Element lookup records

╔══

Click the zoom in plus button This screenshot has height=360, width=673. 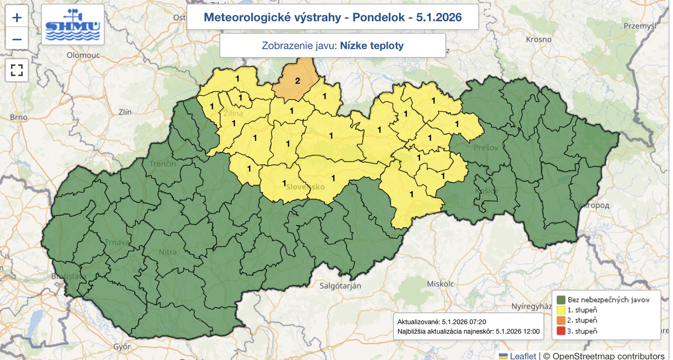(x=17, y=18)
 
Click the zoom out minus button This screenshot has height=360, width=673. (x=17, y=40)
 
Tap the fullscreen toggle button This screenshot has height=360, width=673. (x=17, y=70)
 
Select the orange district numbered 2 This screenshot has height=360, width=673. (x=297, y=81)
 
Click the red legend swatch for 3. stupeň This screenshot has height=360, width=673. (x=561, y=331)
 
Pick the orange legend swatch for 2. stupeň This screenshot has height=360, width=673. (x=561, y=320)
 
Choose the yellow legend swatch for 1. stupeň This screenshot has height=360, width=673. (x=561, y=310)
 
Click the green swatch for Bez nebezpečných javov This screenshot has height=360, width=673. (x=561, y=300)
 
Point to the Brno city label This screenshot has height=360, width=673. (x=19, y=117)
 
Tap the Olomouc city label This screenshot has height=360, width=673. (x=83, y=55)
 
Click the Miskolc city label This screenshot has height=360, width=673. (x=440, y=284)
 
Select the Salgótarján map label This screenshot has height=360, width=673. (x=340, y=286)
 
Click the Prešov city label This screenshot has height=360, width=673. (x=485, y=148)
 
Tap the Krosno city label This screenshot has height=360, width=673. (x=538, y=40)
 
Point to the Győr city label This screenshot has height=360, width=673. (x=122, y=347)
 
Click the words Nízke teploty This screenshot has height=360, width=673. (x=372, y=45)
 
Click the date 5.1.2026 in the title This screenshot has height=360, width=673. (x=439, y=17)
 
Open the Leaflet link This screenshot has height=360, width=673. (x=523, y=356)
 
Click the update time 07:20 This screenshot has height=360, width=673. (x=478, y=322)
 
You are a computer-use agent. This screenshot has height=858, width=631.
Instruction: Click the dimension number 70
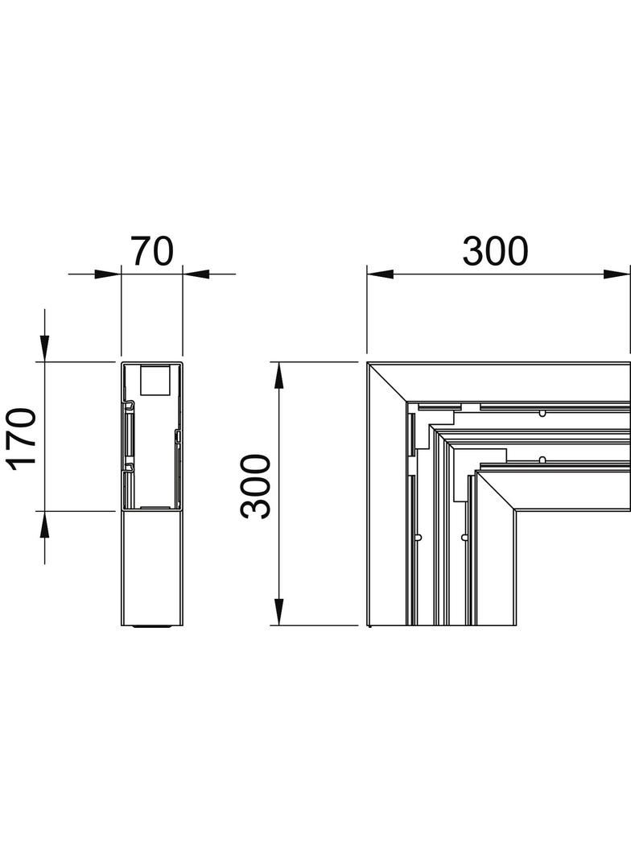(152, 251)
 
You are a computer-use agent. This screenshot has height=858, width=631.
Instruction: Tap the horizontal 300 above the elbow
(495, 251)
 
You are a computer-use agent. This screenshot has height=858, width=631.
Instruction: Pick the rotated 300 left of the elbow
(257, 486)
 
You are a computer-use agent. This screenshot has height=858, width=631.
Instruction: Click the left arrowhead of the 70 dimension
(108, 274)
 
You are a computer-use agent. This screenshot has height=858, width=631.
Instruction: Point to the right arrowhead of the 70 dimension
(196, 274)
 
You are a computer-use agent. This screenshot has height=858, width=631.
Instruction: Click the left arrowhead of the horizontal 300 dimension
(380, 274)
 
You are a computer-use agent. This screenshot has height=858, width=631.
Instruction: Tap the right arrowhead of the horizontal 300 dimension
(617, 274)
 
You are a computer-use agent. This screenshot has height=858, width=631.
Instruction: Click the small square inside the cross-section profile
(155, 381)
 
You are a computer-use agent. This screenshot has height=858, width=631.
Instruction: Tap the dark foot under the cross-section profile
(153, 627)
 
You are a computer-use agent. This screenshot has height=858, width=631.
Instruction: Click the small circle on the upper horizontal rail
(542, 414)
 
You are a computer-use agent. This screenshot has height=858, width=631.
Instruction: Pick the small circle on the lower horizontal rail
(542, 460)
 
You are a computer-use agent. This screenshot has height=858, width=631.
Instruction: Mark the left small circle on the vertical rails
(418, 536)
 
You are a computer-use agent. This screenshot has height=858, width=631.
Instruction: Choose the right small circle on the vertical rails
(464, 536)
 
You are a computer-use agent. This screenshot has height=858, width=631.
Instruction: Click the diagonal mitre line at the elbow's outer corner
(385, 381)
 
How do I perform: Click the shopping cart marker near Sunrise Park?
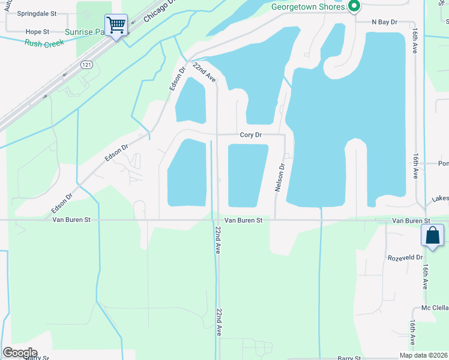[116, 26]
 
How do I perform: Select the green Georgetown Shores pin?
[354, 7]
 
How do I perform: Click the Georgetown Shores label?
[309, 7]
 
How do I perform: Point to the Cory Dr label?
[250, 135]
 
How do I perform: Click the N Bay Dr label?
[384, 22]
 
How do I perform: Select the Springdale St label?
[37, 13]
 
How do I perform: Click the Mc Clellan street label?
[435, 308]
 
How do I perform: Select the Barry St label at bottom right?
[348, 358]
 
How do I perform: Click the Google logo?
[19, 353]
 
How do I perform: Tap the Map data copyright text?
[424, 355]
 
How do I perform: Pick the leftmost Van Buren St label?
[71, 220]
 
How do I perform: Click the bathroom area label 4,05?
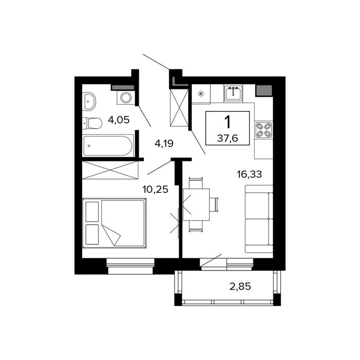[x=119, y=120]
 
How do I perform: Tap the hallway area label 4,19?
[x=164, y=143]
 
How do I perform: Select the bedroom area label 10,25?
[x=155, y=190]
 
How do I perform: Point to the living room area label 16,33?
[x=249, y=174]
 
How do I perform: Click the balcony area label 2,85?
[x=240, y=286]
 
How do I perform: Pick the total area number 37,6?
[x=227, y=138]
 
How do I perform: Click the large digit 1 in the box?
[x=227, y=122]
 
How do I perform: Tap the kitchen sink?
[x=233, y=93]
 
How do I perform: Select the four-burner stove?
[x=263, y=130]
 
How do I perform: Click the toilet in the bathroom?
[x=92, y=123]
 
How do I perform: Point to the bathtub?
[x=108, y=146]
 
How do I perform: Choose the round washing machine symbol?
[x=125, y=98]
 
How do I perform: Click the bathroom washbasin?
[x=88, y=101]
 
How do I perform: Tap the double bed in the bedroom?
[x=114, y=223]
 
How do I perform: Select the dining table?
[x=196, y=205]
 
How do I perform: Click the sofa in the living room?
[x=259, y=219]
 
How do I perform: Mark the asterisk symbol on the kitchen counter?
[x=201, y=94]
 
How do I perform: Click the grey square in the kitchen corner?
[x=264, y=91]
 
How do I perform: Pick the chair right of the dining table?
[x=214, y=205]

╚══

(GIVEN TASK): Rescale the listing from the line with "Click the zoom out" to the line with "Click the red": rewrite those lines in full, multiplying each answer coordinate by 1.25 and rounding to whole numbers with halves rounded up. Leave all other text on the lines unchanged.

(FINAL RESULT):
Click the zoom out minus button This screenshot has height=360, width=673. (x=21, y=50)
 
Tap the fullscreen toggle button This screenshot has height=360, width=673. (x=21, y=88)
 
Select the orange district numbered 2 This screenshot has height=360, width=673. (x=371, y=101)
 
Click the red legend swatch for 3. stupeň This screenshot has height=360, width=673. (x=701, y=414)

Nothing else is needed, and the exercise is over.